▶ Task inputs

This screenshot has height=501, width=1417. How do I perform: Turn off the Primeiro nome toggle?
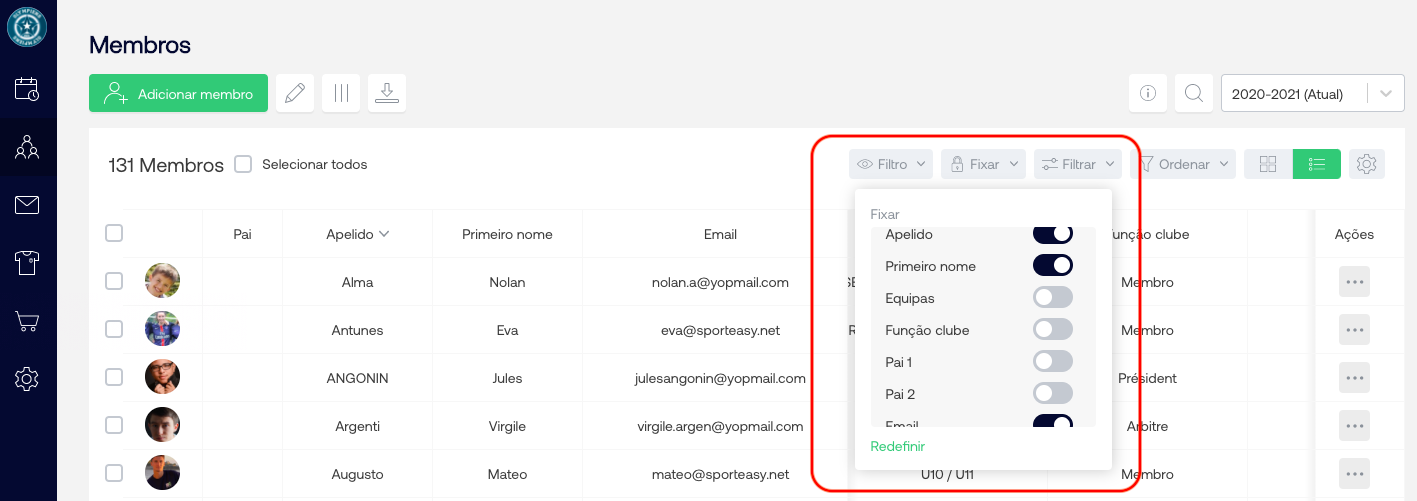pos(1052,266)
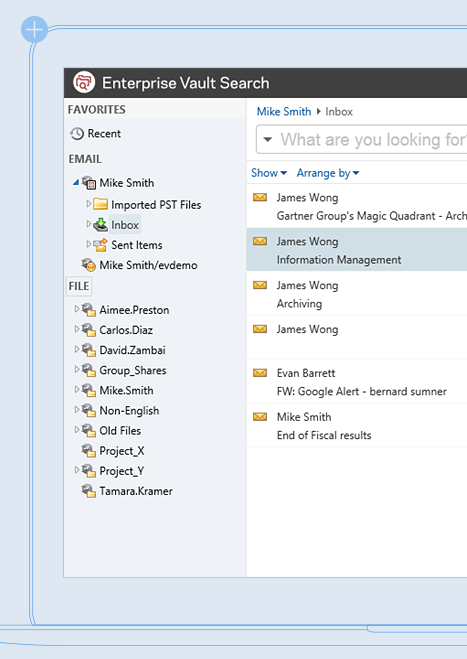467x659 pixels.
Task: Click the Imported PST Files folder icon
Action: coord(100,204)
--
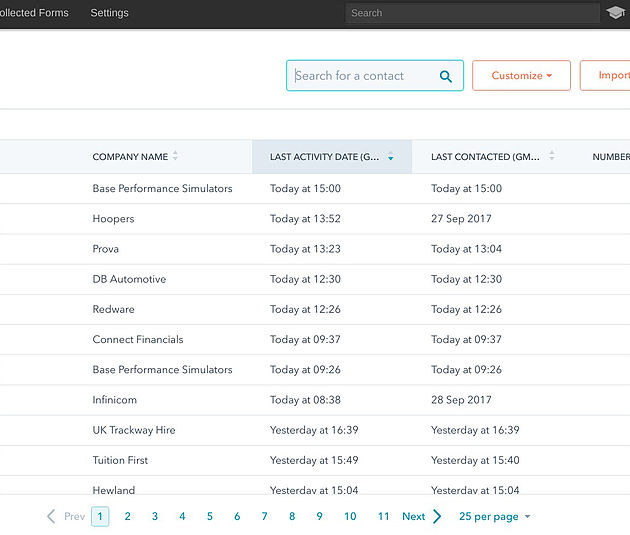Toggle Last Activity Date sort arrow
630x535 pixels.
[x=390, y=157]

▶ What is asked
Quote the records word for word, starting with the line that contains "This screenshot has" and going on through the line that contains "Action: coord(100,204)", with the pictures left out.

▶ Response to the task
This screenshot has height=501, width=1417. How do I perform: Turn off the Primeiro nome toggle?
pos(1052,266)
467x659 pixels.
Task: Click the Imported PST Files folder icon
Action: coord(100,204)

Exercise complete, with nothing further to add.